* Stored items
####

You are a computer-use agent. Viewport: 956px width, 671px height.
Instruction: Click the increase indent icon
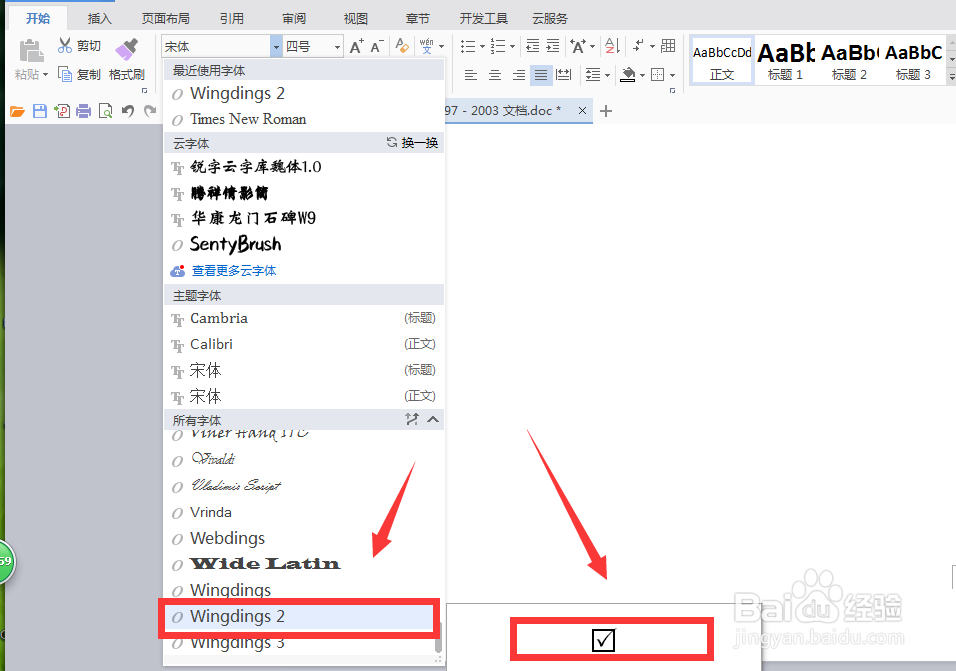pyautogui.click(x=553, y=46)
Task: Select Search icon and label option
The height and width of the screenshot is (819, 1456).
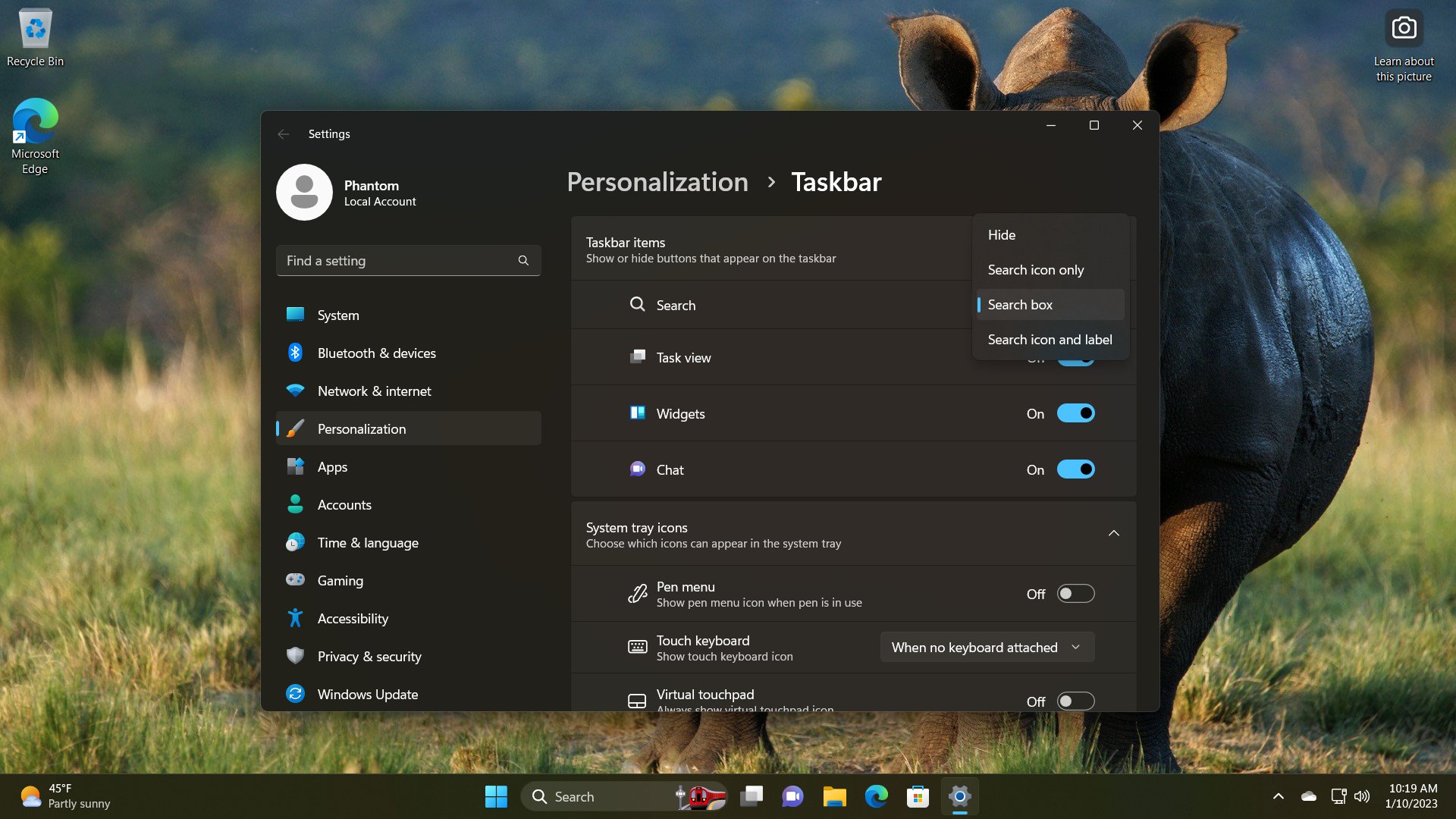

####

Copy out every line in the records where the word "height" is found.

* Answer space
You are a computer-use agent. Viewport: 956px width, 671px height.
The height and width of the screenshot is (819, 1456).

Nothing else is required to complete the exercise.